What is worth more over 100 years: a car, a car company, or a CEO who knows how to make a new car company? What does nature and evolution care more about, your genes or you? What does your body care more about, the individual cells that make it up or the pattern that those cells are arranged in? Reality comes in objects and patterns. The patterns can generate more objects and therefore high order patterns are conserved and instances are disposable. In philosophy, it is theorized that every “being” has a pattern/object duality which is labeled a “holon”. A holon is an abstraction on the word “particle”. Atoms, molecules, proteins, organelles, cells, organisms, families, governments, and corporations and pretty much every other concrete noun can all be conceptualized as a holons. Every holon which exhibits a particle like nature eventually integrates into a larger pattern to form yet another super-holon.
The evolution of computation follows this same particle->patern->super_particle->super_pattern progression. Transistors->LogicGates->FlipFlops->CPU->MachineCode->OSCode->ApplicationCode. Each layer requires the previous for implementation, but abstracts the lower layers for specification. It seems inevitable that the holarchy of computation will integrate into another super pattern at some point in the future. What shape will it take? Kubernetes may point the way. No longer are software systems delivered as instances or images, rather they are defined as a configuration pattern and then instantiated at runtime. Similarly, some programming languages have powerful metaprogramming features that generate code at runtime, so the specification of the application is written in meta-code. It can take years of experience to learn enough about computation to even understand the value of meta-programming in Lisp or system-orchestration in Kubernetes, let alone actually be able to use them effectively. However, the rate at which a person can learn how to compute is increasing. MOOCs make it cheaper to learn, higher level languages make programming easier, the importance of computation causes it to be taught to people earlier in their life, IDE’s are becoming more and more powerful, the Flynn Effect shows that we are all becoming more intelligent. All of these advancements cut the cost of implementing an algorithm. Anyone who has studied “Introduction to Algorithms” knows that it is the pseudo-code of the algorithm that really matters to computer scientists.
So what does this mean for the future of code? There is a well-known phenomenon in programming culture called Not Invented Here. Why would people reimplement a system that already has working implementation? People do it all the time, but to many this is an anti-pattern. Reimplementing a system instead of using an off the shelf option can create a net gain if the benefits of customizability and understanding the complete system outweighs the development costs of understanding the algorithms and implementing them in bug free code. I find it fascinating that many of us use an operating system that is named after single person who wanted to reinvent Unix as a hobby project. The prime reason for the adoption of Linux was that other variants of Unix were not free. However, I don’t think Linus had mass adoption in mind when he invented it. He just wanted an operating system that didn’t suck by his own standards. Unix was disposable, but the concepts found in Unix transferred over well.

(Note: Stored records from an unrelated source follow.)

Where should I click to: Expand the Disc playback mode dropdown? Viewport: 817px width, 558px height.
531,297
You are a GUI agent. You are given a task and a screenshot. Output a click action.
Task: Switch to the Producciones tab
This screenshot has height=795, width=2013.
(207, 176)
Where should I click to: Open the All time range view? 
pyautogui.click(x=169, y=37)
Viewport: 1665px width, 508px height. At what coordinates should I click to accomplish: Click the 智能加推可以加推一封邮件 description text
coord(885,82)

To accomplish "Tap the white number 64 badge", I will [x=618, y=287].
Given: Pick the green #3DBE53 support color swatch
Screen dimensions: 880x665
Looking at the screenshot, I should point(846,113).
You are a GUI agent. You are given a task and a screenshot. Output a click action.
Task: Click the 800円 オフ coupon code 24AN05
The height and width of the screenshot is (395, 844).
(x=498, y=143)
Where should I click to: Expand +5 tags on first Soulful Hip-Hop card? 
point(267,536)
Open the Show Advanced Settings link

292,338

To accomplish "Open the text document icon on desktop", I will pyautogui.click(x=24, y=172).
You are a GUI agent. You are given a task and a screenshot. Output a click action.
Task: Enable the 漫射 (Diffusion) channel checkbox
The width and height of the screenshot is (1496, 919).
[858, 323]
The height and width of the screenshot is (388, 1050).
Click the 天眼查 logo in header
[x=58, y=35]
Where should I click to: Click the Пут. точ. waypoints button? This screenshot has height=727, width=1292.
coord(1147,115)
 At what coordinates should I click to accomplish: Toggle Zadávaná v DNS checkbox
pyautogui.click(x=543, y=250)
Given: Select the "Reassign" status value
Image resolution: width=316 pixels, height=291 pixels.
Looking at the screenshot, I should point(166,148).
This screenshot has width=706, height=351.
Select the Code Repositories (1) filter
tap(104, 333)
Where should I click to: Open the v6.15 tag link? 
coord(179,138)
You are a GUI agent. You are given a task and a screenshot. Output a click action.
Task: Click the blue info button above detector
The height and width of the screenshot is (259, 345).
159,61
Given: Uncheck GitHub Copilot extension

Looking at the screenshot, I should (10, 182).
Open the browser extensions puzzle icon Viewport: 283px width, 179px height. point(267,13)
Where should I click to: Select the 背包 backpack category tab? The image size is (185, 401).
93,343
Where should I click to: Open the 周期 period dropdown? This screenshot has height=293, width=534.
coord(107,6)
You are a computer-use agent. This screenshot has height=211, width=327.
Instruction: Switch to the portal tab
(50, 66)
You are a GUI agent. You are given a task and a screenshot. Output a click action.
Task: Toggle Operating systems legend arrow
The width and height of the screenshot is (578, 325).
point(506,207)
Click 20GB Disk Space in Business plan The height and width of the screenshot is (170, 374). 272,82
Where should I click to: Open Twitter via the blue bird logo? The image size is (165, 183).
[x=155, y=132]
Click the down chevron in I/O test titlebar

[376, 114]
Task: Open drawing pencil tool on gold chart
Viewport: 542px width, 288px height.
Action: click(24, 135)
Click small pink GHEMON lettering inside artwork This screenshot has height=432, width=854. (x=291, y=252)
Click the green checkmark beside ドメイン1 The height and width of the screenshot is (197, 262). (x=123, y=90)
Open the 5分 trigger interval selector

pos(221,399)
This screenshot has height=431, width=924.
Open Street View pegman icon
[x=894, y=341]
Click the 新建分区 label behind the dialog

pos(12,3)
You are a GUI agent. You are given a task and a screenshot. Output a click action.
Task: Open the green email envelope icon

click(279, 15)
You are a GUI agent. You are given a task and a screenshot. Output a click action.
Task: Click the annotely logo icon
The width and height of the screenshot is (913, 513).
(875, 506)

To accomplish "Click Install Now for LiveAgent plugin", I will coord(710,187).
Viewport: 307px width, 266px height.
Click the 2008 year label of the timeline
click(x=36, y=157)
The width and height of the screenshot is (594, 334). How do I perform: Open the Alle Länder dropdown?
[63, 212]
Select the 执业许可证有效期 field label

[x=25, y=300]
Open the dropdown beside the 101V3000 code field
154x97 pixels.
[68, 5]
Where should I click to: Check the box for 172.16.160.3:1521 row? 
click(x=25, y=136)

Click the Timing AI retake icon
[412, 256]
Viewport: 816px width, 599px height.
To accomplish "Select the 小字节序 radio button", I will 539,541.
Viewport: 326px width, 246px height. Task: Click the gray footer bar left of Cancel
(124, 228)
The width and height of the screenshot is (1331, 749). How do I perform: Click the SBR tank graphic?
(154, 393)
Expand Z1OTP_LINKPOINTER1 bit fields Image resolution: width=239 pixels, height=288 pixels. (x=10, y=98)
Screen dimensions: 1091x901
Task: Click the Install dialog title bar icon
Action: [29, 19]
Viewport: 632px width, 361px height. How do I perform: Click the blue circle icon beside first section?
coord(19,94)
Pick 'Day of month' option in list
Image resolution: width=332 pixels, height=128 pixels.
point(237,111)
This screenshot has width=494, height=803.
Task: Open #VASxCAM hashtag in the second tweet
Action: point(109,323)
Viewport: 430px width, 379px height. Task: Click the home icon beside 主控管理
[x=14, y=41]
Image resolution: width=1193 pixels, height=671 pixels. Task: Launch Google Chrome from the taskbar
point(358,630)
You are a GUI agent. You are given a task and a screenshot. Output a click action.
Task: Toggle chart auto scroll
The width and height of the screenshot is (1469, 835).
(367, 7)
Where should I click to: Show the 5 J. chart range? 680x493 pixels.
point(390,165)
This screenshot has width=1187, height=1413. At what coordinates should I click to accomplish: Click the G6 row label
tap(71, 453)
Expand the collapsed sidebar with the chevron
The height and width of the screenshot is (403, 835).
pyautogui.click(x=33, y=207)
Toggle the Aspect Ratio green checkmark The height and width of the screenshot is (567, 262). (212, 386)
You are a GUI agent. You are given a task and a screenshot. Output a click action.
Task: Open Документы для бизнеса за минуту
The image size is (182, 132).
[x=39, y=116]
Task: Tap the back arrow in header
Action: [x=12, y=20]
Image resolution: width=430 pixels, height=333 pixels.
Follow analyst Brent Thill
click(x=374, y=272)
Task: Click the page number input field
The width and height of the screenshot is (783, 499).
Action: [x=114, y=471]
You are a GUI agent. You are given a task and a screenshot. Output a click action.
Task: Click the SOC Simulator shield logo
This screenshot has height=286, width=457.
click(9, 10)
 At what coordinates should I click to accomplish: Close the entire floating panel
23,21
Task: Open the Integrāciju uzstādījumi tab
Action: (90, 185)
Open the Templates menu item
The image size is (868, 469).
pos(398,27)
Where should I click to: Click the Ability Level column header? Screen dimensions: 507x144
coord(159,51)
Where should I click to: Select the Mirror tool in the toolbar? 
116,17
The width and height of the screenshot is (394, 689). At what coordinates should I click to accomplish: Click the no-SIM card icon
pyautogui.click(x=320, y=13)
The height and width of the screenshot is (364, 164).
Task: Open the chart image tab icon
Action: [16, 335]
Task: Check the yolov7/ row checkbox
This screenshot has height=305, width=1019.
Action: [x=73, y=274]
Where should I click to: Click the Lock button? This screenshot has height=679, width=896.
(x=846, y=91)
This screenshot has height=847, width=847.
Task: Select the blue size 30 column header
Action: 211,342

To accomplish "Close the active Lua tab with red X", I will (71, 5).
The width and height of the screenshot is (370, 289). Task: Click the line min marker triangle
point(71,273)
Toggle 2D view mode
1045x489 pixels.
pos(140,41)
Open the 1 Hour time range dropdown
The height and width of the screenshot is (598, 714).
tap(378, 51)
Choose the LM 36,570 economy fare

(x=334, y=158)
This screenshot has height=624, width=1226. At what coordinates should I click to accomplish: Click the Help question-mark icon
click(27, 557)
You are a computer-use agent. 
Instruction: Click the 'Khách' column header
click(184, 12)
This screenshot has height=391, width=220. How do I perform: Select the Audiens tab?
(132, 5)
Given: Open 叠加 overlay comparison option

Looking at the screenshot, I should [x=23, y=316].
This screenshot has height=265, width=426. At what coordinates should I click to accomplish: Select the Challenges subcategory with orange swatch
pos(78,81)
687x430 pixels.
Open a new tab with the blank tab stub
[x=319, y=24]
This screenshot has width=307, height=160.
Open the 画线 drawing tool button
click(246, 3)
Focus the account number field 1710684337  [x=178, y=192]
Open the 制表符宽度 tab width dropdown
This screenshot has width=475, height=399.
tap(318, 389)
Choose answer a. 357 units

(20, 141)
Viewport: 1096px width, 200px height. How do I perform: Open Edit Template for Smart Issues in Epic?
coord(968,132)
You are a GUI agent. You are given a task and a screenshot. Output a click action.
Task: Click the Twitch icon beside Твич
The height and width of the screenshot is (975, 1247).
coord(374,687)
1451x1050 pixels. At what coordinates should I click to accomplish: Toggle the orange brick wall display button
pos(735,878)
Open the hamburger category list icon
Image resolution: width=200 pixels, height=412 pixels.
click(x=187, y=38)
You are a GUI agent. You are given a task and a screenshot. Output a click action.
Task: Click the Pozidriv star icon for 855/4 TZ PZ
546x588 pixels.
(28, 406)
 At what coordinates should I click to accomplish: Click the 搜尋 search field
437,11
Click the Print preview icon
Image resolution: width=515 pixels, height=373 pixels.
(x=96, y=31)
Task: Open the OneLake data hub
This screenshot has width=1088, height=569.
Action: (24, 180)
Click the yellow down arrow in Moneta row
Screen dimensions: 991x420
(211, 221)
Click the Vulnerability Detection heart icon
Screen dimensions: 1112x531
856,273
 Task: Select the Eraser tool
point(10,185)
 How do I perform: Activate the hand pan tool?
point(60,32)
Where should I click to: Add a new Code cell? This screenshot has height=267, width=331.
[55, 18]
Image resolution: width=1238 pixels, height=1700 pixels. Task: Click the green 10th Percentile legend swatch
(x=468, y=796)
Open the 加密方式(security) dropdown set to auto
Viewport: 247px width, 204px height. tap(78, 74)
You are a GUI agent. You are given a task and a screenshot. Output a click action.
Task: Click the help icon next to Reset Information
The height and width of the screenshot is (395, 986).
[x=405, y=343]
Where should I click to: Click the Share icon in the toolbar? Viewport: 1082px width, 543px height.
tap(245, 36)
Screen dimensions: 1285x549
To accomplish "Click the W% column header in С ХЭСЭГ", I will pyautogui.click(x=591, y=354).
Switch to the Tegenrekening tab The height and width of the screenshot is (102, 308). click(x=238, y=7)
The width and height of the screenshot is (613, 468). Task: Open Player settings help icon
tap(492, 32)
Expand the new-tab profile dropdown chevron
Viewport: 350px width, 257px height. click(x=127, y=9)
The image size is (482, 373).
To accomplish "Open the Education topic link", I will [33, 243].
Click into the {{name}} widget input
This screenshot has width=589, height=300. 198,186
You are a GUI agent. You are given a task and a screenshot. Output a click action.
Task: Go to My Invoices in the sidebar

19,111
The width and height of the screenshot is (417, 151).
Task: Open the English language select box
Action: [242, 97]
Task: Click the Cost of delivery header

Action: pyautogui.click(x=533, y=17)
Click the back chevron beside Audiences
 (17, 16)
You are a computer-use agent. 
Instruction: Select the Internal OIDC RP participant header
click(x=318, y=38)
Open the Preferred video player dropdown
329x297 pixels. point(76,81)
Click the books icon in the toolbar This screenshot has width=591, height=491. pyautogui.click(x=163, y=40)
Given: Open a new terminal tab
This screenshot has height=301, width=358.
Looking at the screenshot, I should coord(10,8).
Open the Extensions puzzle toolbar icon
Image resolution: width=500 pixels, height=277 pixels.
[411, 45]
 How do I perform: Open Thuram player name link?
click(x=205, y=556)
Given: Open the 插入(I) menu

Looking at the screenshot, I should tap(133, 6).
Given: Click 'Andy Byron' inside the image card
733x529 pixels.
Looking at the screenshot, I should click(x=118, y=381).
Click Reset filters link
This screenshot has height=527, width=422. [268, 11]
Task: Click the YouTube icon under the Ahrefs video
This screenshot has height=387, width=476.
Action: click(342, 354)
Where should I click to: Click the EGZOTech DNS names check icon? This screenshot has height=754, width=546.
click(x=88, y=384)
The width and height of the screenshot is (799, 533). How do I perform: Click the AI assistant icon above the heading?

Holon’s view their constituent parts as disposable: Corporations don’t care if a few of their employees get fired and end up in poverty, your body does not care if it loses a few cells in the process of living, cells will happily destroy proteins to reuse the amino acids. Every powerful abstraction comes with a sinister darkside, the disposability of the implementation. In the future, I think that the cost of programming will become so low that every user will end up reimplementing their own operating system like Linux. Not only that, I forsee people implementing their own browsers, their own databases, and maybe even a front end to their favorite online video game service. Linus wasn’t an exception when he built linux, he was only a sentinel.